I want to live simply. I want to live within my own means. I want to have minimal financial demands so that I can enjoy the rest of my life, rather than feeling like I am doing nothing other than pursuing dollars or material things. And the best part of this is, that this type of life is more advantageous to my neurology. The peaceful stillness, sitting here. Writing this on an old laptop, on the porch of the small house we are currently renting in one of the quieter corners of South Carolina. Away from the populated centers, off on the edges of civilization. This quietude is what nourishes me, not continuing to live my life forcing myself to meet ridiculous expectations and continually examine my own life’s fruitfulness in comparison to a shiny happy Autism profile I read online.

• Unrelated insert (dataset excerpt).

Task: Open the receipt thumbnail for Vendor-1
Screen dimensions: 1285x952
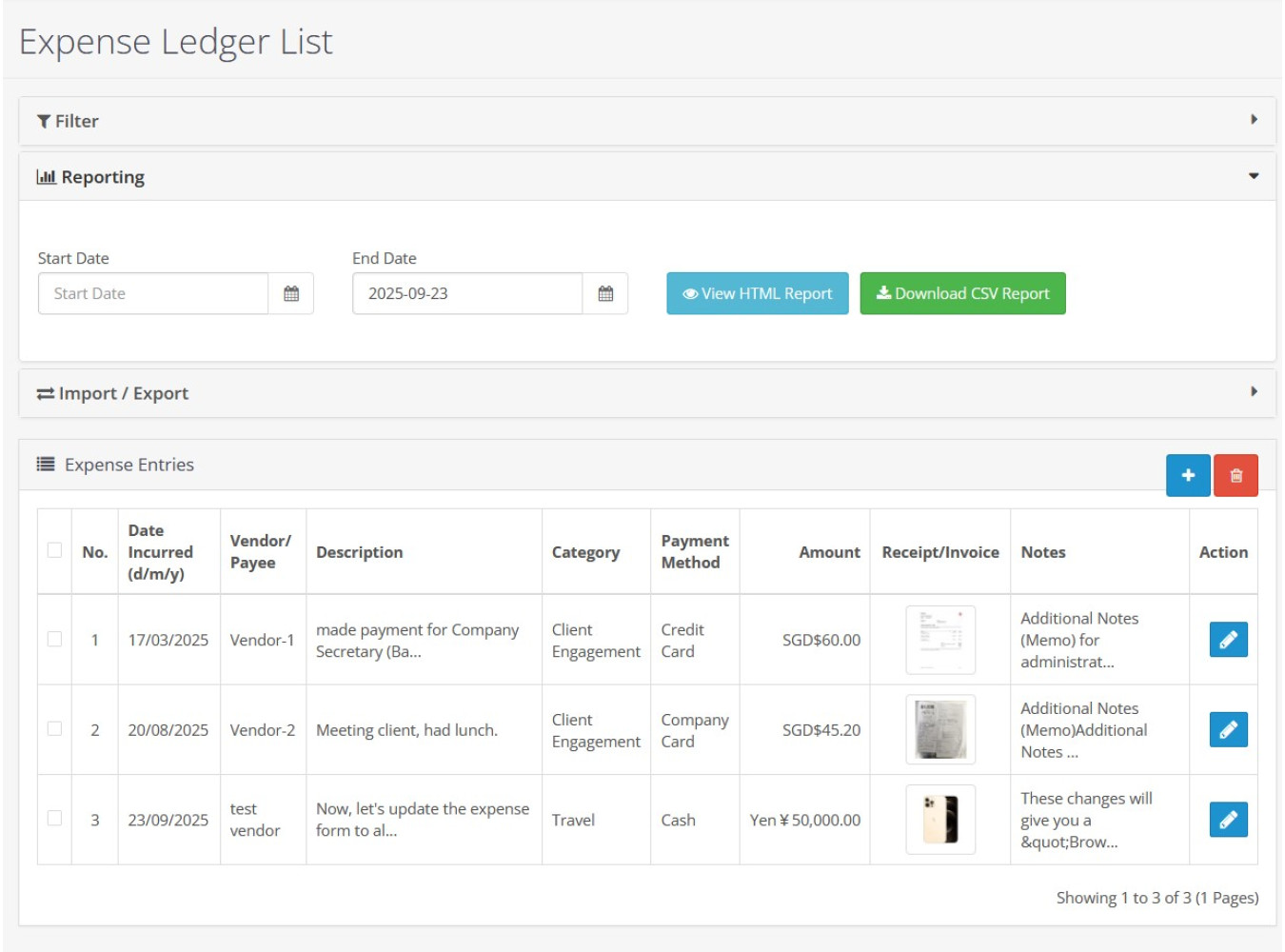Action: [940, 640]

The next time you read a profile of an Autistic person online, ask yourself… how does this story make you feel? Again, I’m not diminishing the achievements and experiences of the Autistic person in these stories, but I am suggesting that the writers, allies and advocates who put forth these stories ask themselves:
Am I writing only about “well known” Autistic people? Is is possible that I should dig a little deeper, and expand my view?
What do I hope to achieve by publishing this story?

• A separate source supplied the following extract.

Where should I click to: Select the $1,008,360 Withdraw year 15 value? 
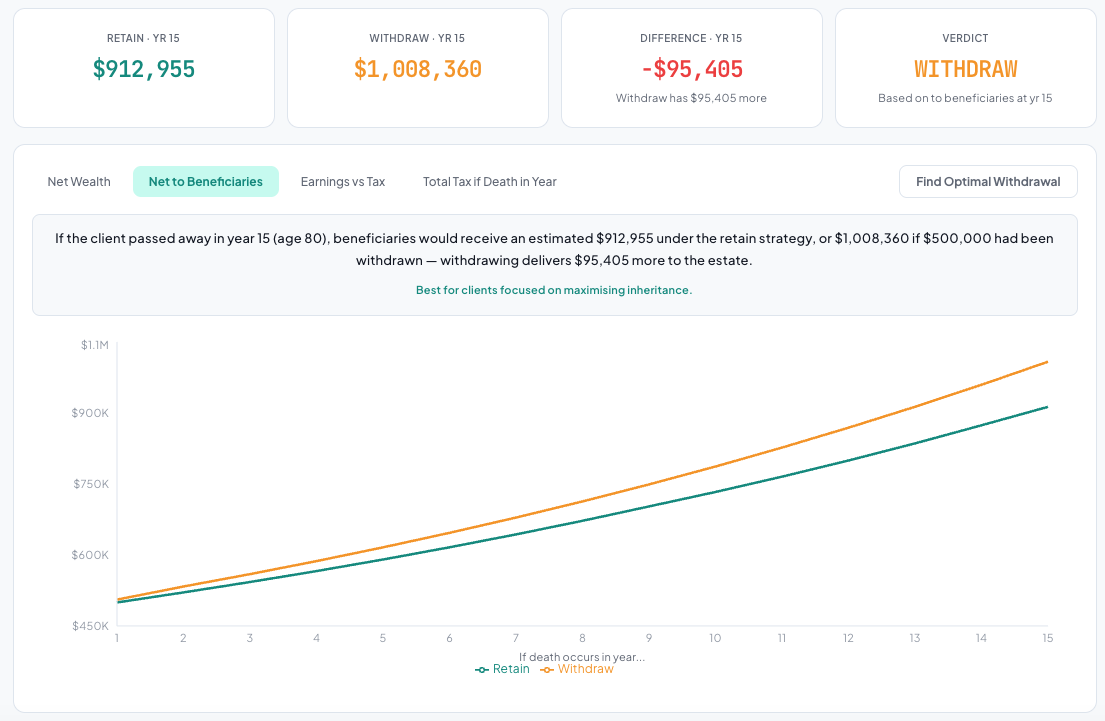[x=418, y=69]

Am I focusing only on a tiny percentage of the Autistic community through this story?
Is this story beneficial to Autistic people, or is it merely a perspective piece for neurotypical people?
Will Autistic people read this story and feel inspired, or will they feel even more lacking?
Am I only featuring Autistic people who are successful by neurotypical standards?
Should I redefine what I consider to be as “successful”, “positive” or “outstanding” in relation to Autistic people, so that I can cast a wider net and portray a more diverse portrait of Autistic people through my writing?
Am I only portraying those deemed acceptable through the lens of white privilege?
Am I subconsciously marginalizing the vast percentage of Autistic people because I don’t feel that they are “accomplished” enough?
How do I define “accomplished”? Can I shift my paradigm to see the daily triumphs of Autistic people in a way that doesn’t stack them up against neurotypical expectations?
I don’t know if those who are writing the stories of Autistic people actually know how many of us feel. I don’t know if they care, because it’s highly likely that the stories aren’t written for our consumption, anyway. But the fact of the matter is, that we feel compelled to read them, because they are about Autism. They are presenting a facet, even if slight, that connects to our personal narratives. We read them. Sometimes we read the same story over and over again. So even stories not written for us, are indirectly about us. And they affect us deeply, whether we realize it or not.
For many of us, they echo the internal struggles we have experienced and the constant push and pull of neurotypical expectations. For me personally, they represent the tidal forces I am fighting to swim against, on a daily basis. I believe that I would not feel this way if a more diverse representation of the Autistic experience was shared, not just those cherry picked for their wagers of neurotypical ideals. We want acceptance, we want inclusion. One way for this to happen on a greater scale is through the actual stories that are written and passed down. Change the narrative, change the direction.